Physical characteristics
- Source: Mountains streams
- • location: Victoriaville (sector Arthabaska)
- • coordinates: 46°01′34″N 71°48′47″W﻿ / ﻿46.02599°N 71.81305°W
- • elevation: 310 m (1,020 ft)
- Mouth: Nicolet River
- • location: Victoriaville (sector Saint-Christophe-d'Arthabaska)
- • coordinates: 46°02′24″N 71°56′18″W﻿ / ﻿46.04°N 71.93833°W
- • elevation: 131 m (430 ft)
- Length: 18.7 km (11.6 mi)

Basin features
- • left: (upstream) Lachance River, ruisseau Houle
- • right: (upstream) ruisseau Bernard, ruisseau Paris

= Gosselin River (Nicolet River tributary) =

River in Centre-du-Québec, Quebec (Canada)

The Gosselin River (in French: rivière Gosselin) is a tributary of Nicolet River passing through Saint-Norbert-d'Arthabaska, Saint-Christophe d'Arthabaska and Victoriaville, in the regional county municipality (MRC) of Arthabaska Regional County Municipality, in the administrative region of Centre-du-Québec, in Quebec, in Canada.
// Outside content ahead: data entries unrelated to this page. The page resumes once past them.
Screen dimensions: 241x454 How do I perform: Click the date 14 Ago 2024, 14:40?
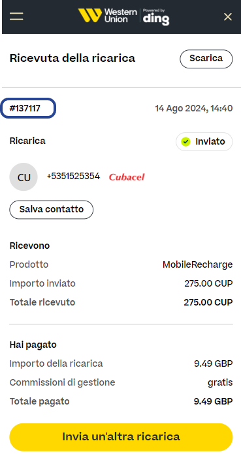click(x=194, y=109)
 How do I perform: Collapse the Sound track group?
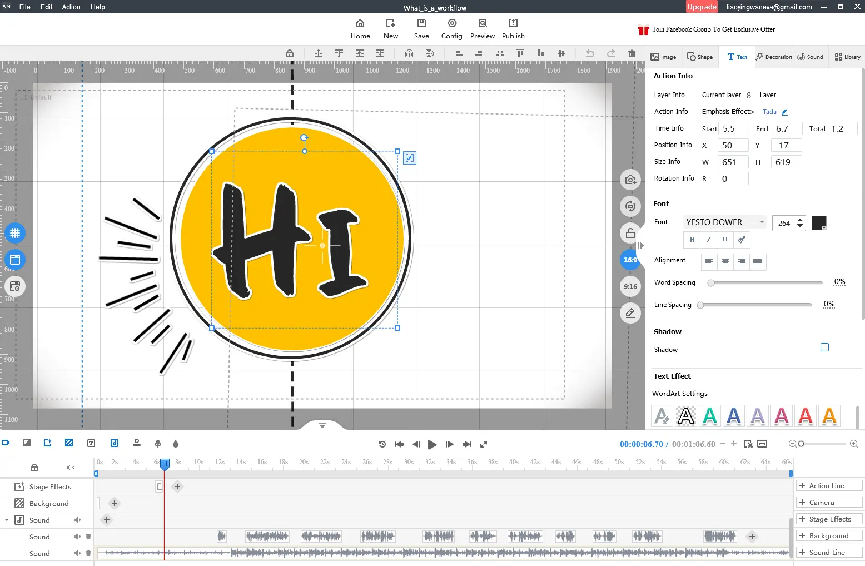tap(7, 520)
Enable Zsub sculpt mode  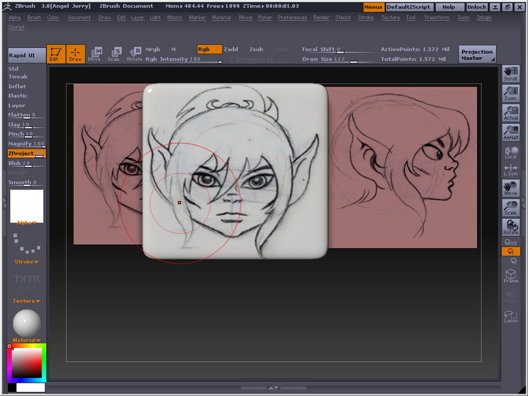tap(256, 49)
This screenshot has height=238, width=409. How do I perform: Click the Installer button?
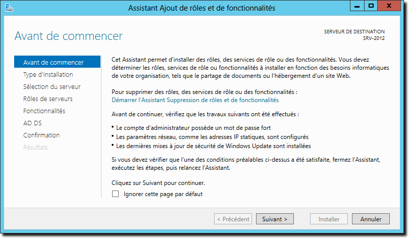tap(329, 219)
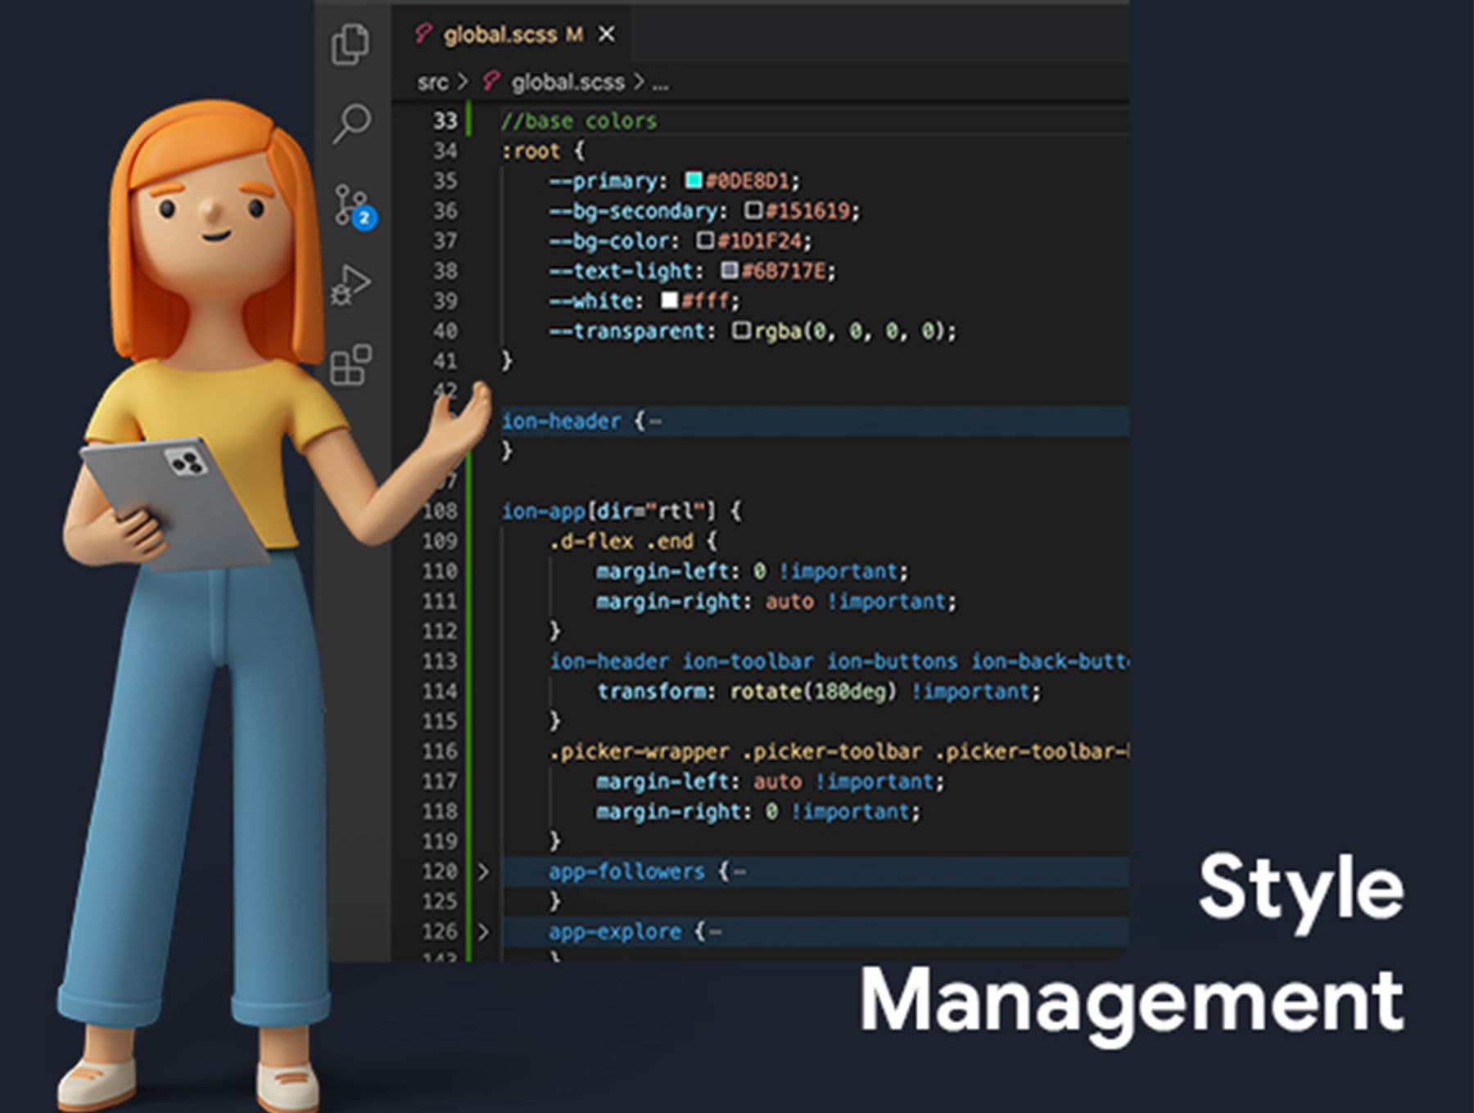Image resolution: width=1474 pixels, height=1113 pixels.
Task: Click the SCSS icon on global.scss tab
Action: tap(423, 34)
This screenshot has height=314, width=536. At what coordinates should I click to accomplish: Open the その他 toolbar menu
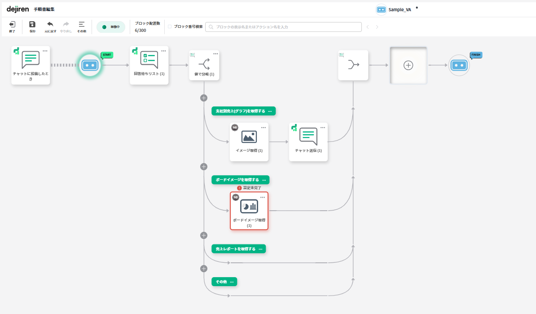[81, 26]
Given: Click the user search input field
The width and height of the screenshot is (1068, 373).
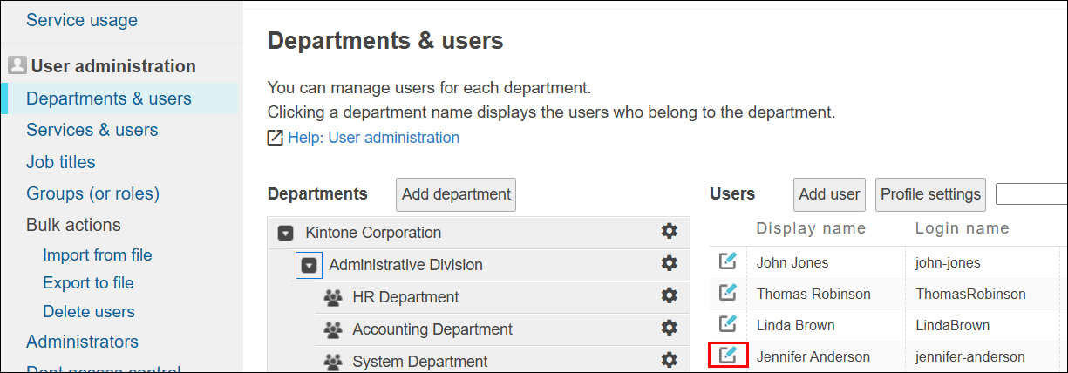Looking at the screenshot, I should tap(1031, 194).
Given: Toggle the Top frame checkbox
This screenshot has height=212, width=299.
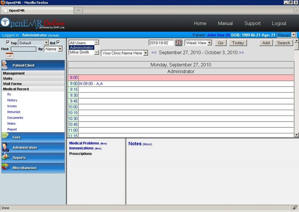Looking at the screenshot, I should coord(7,43).
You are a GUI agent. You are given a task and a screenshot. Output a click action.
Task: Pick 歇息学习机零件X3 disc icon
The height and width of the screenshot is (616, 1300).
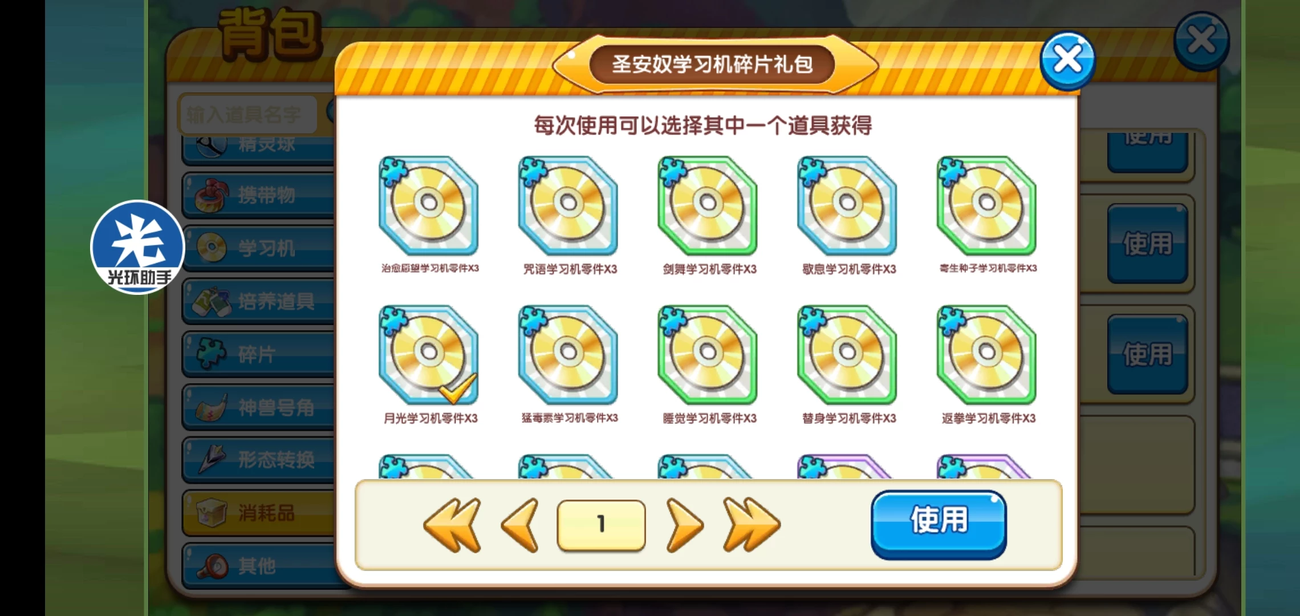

The Gosselin River sometimes flows in agricultural, forest and urban areas.

== Geography ==

The neighboring watersheds of the Gosselin River are:
- north side: Bulstrode River, l'Abbé River, Lachance River;
- east side: Gobeil stream;
- south side: Nicolet River, Roux stream, Brooks River;
- west side: Nicolet River.

The Gosselin River takes its source from a small lake located to the east of the Arthabaska sector of the city of Victoriaville and to the east of Mont Saint-Michel.
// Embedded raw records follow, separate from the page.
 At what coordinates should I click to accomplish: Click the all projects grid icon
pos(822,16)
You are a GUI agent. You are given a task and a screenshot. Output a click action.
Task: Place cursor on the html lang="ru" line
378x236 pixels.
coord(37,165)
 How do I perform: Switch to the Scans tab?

From its head, the Gosselin river flows on 18.7 km in the following segments:
- 8.0 km northward, to the confluence of Houle brook;
- 6.7 km southwesterly, to the confluence of the Lachance River;
- 3.5 km southwesterly, crossing the Arthabaska sector of the city of Victoriaville, to route 116;
- 0.5 km towards the southwest, until its confluence.
Note: The course of the Gosselin river completely bypasses Mont Saint-Michel on the north side.

The mouth of the Gosselin River flows onto the north shore of the Nicolet River. Its confluence is located in the south-central part of the city of Victoriaville, on the west side of route 116 and north of avenue Pie-X.

== Toponymy ==
The toponym Rivière Gosselin was formalized on December 5, 1968, at the Place Names Bank of the Commission de toponymie du Québec.